Récemment, des débats internes à Wikipédia ont mis en lumière le fossé idéologique qui traverse la communauté française en coulisse. D’un côté, quelques contributeurs influents qui tentent de pousser les règles de l’écriture inclusive, proscrivent l’usage du deadname (état civil abandonné par personne ayant choisi de changer de genre) et imposent le recours au pronom personnel non genré « iel ». Un petit clan qui est aussi à la manœuvre sur les sujets traditionnels de l’extrême gauche radicale anticapitaliste (au sein du « projet anti-pub » notamment), dont certains membres vont jusqu’à considérer que la science (inféodée aux « puissances d’argent ») ne peut pas être légitime. En face, les contributeurs historiques de l’encyclopédie, qui adoptent plutôt une ligne universaliste, et s’émeuvent que les principes de Wikipédia soient tordus au bénéfice d’un agenda idéologique. Un face à face que les chercheurs Guillaume Carbou et Gilles Sahut, dans un article consacré aux Désaccords éditoriaux dans Wikipédia, analysent comme reflétant des « tensions entre régimes épistémiques ».
En effet, un rapide coup d’œil sur les articles consacrés aux grandes entreprises françaises et à leurs dirigeants met en lumière un biais anticapitaliste (avec 80 % de contributeurs de gauche et extrême gauche et une forte proportion de lycéens et étudiants), avec le plus souvent des réussites entrepreneuriales réduites à la portion congrue, et des parties « controverses » qui recensent avec une précision qui confine à la maniaquerie les divers accrocs que vivent les entreprises au cours de leur développement. Un investissement de plusieurs milliards d’euros sera à peine mentionné au motif qu’il serait promotionnel, quand une condamnation banale aux prudhommes (pour des groupes qui emploient des milliers de salariés) sera rapportée en détail. Une tendance « anti-business » particulièrement française, car la Wikipédia anglophone, pour des raisons culturelles, est beaucoup plus neutre dans son traitement des acteurs de la vie économique.
=-=-=
- _CONSIGNE DE TRAVAIL 1_
Dans le document source, quels chercheurs analysent ce face-à-face comme reflétant des « tensions entre régimes épistémiques » ?
- _CONSIGNE DE TRAVAIL 2_
Expliquez, en vous appuyant sur le document source, pourquoi un investissement de plusieurs milliards d’euros n’est qu’à peine mentionné dans les articles consacrés aux grandes entreprises.
=-=-=
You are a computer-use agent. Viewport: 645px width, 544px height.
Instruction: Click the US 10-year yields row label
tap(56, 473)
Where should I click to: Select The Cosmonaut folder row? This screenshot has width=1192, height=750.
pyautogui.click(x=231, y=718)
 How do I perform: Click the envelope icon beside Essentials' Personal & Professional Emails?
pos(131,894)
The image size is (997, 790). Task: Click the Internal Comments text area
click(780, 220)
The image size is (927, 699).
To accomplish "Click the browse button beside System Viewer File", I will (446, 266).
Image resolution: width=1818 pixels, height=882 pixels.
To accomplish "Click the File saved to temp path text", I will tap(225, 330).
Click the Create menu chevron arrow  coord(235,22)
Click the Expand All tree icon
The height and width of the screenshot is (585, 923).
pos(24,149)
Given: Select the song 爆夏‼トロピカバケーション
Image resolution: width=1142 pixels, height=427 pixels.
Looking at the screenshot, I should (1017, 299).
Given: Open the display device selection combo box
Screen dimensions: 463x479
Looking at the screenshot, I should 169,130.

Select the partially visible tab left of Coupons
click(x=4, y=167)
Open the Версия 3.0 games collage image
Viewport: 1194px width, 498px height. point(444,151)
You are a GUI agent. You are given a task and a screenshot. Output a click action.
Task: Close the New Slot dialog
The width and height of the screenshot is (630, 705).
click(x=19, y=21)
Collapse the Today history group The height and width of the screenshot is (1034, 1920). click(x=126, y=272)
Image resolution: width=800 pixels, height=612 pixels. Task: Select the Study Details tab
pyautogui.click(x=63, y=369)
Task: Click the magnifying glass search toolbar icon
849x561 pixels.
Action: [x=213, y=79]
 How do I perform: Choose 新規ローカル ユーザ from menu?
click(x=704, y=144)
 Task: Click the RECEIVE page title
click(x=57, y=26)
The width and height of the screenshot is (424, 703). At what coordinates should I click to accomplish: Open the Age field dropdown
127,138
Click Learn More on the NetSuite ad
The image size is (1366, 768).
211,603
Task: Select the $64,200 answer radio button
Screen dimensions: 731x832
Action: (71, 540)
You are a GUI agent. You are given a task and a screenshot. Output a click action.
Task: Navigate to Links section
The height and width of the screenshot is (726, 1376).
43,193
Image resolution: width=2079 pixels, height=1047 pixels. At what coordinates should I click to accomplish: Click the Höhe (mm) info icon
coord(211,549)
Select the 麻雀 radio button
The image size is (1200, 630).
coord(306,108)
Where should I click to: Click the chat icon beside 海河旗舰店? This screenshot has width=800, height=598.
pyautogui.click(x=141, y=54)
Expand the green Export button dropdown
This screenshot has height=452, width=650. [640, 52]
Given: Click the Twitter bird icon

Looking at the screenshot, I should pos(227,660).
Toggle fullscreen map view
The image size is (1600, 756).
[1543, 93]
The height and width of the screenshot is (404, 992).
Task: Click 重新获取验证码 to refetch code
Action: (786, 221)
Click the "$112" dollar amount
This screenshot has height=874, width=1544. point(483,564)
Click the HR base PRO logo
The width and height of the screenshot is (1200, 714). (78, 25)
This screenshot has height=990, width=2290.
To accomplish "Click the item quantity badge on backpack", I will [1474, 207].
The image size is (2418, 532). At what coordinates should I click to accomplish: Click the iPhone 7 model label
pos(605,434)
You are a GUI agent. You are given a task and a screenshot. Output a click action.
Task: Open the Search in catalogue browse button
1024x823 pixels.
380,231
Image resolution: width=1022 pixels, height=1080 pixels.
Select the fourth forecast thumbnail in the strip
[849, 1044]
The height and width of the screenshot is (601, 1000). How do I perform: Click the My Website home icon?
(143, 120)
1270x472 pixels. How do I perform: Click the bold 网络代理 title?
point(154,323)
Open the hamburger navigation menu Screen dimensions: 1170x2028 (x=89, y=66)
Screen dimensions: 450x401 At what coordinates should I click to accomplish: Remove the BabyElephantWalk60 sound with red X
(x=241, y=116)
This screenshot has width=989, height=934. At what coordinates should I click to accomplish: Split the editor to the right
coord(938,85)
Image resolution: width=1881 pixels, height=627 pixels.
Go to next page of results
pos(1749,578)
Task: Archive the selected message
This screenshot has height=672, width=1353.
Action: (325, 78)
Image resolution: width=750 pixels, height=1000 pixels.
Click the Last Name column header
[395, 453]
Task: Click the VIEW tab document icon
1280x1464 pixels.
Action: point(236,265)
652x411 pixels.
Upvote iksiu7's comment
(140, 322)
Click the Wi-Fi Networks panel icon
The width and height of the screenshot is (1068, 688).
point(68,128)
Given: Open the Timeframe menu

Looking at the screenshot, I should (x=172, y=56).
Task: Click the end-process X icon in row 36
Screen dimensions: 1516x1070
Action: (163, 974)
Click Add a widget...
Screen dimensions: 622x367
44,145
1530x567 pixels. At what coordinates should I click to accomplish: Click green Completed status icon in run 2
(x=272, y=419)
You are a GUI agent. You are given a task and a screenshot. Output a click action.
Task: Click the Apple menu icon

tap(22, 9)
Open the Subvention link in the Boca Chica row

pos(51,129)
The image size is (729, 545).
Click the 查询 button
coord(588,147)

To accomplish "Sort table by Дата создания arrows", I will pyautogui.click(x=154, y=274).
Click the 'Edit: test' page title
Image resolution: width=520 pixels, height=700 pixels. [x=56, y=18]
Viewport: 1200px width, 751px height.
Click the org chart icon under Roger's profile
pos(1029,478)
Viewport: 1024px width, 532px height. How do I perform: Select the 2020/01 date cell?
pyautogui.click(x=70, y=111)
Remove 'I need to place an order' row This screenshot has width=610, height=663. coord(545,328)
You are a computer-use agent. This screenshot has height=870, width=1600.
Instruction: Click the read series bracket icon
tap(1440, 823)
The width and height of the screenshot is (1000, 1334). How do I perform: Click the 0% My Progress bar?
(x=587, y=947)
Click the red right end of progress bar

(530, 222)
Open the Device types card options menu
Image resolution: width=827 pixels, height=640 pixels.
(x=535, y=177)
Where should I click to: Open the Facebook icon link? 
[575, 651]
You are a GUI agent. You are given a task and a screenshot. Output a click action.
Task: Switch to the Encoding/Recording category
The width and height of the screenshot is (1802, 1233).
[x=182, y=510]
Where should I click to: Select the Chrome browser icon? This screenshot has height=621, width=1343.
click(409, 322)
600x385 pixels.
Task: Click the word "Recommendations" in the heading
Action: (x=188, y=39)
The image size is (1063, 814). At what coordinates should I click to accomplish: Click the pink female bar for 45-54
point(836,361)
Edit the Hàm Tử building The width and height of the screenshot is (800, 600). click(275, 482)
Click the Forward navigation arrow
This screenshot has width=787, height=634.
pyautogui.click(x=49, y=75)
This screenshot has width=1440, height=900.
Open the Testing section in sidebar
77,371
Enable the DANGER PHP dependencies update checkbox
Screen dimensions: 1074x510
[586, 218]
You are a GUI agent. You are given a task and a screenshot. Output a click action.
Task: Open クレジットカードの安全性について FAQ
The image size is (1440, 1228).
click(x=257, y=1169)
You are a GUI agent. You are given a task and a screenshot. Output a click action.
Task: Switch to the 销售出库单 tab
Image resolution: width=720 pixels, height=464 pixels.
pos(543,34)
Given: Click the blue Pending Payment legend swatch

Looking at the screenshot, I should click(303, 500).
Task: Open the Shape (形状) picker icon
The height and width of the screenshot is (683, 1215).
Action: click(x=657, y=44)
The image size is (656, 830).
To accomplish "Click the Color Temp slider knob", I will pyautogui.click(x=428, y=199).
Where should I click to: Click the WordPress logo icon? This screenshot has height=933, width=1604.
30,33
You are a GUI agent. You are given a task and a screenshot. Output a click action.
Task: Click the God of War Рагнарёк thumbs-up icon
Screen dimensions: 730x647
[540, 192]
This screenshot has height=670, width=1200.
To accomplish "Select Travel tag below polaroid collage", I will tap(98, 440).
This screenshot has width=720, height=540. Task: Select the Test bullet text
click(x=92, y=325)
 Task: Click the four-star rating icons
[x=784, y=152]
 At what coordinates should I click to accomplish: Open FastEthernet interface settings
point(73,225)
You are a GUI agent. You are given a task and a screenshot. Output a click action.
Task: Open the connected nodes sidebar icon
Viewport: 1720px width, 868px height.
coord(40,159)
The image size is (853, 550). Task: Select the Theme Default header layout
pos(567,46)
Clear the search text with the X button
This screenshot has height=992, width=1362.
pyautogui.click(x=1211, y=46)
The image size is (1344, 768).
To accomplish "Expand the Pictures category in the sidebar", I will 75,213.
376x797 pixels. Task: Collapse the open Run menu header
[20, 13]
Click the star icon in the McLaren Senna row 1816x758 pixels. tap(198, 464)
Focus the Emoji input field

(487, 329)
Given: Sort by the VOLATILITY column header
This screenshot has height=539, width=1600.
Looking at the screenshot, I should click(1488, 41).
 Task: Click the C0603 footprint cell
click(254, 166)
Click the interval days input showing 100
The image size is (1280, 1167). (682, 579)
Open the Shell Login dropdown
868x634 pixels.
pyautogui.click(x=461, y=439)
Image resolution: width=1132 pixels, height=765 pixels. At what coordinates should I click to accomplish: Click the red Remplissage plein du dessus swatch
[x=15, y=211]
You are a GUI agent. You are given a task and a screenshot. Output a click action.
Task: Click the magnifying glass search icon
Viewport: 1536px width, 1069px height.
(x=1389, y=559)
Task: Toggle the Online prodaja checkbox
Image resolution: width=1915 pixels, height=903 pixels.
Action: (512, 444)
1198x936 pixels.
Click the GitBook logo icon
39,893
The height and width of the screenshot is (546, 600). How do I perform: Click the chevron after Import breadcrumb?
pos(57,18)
=-=-=
- _CORRIGÉ 1_
Guillaume Carbou et Gilles Sahut.

- _CORRIGÉ 2_
Il n’est qu’à peine mentionné au motif qu’il serait promotionnel. À l’inverse, une condamnation banale aux prudhommes est rapportée en détail.